O Novo Mercado é o segmento de listagem da B3 que reúne as companhias com o mais alto grau de governança e transparência corporativa, com estruturas mais rígidas de fiscalização e controles internos e com regras societárias que protegem os direitos dos acionistas, sobretudo os minoritários. Ou, ao menos, é ao que se propõe.

A reforma proposta pela B3 queria dar mais um passo na evolução das regras do segmento, em um processo que ficou ainda mais urgente após a caso Lojas Americanas, envolvida em um escândalo de demonstrações financeiras fraudulentas em 2023. À época, pasme, a companhia fazia parte do Novo Mercado.
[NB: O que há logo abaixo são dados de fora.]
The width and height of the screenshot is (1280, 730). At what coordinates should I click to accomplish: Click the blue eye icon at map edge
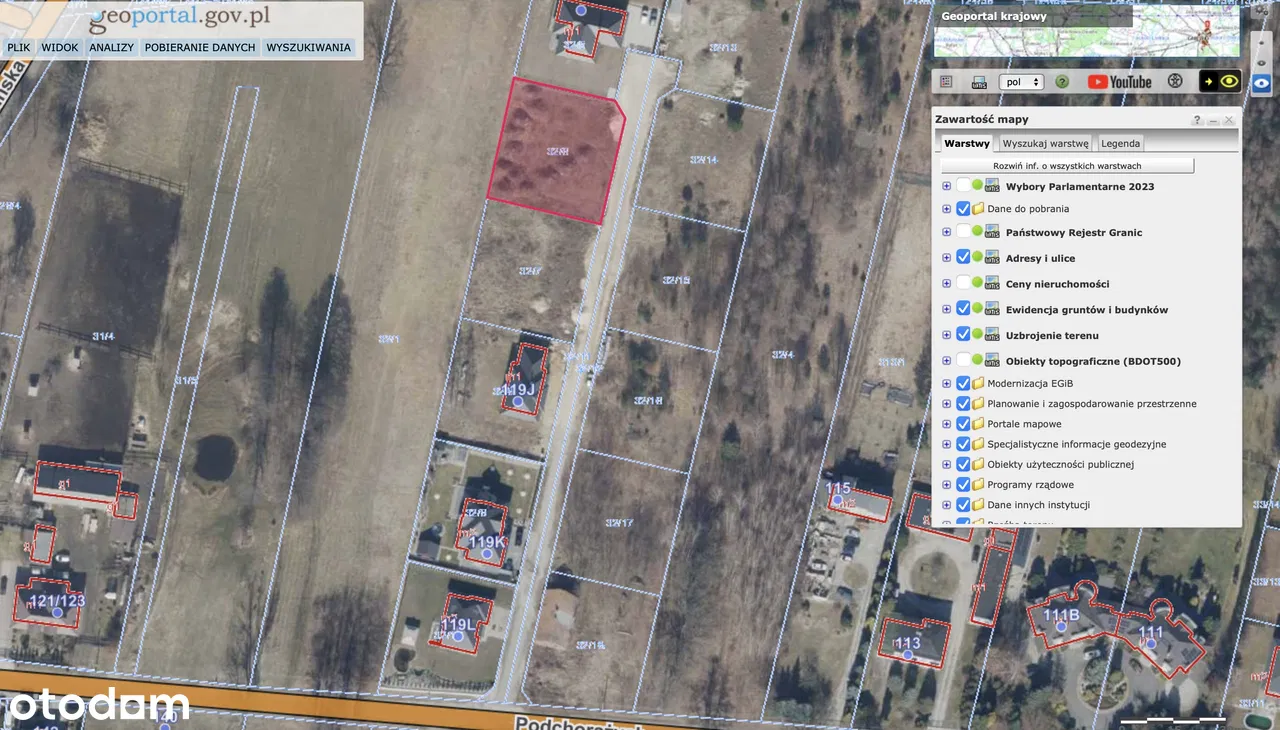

Essa foi a sexta revisão das normas do segmento desde a sua criação, em 2000. Assim como dessa vez, as outras propostas de reforma do segmento foram marcadas por divergências. Das 190 companhias do Novo Mercado, 152 participaram da votação agora e 74 rejeitaram todas as propostas (confira detalhes abaixo). Para aprovar as novas regras, a oposição não pode passar de um terço dos participantes (63, no caso).

O conselho de administração das empresas foi o principal alvo das mudanças pretendidas pela B3. A primeira sugestão foi a exigência de que pelo menos 30% do conselho de administração fosse formado por membros independentes — hoje, esse mínimo é de 20%, ou dois membros, o que for maior.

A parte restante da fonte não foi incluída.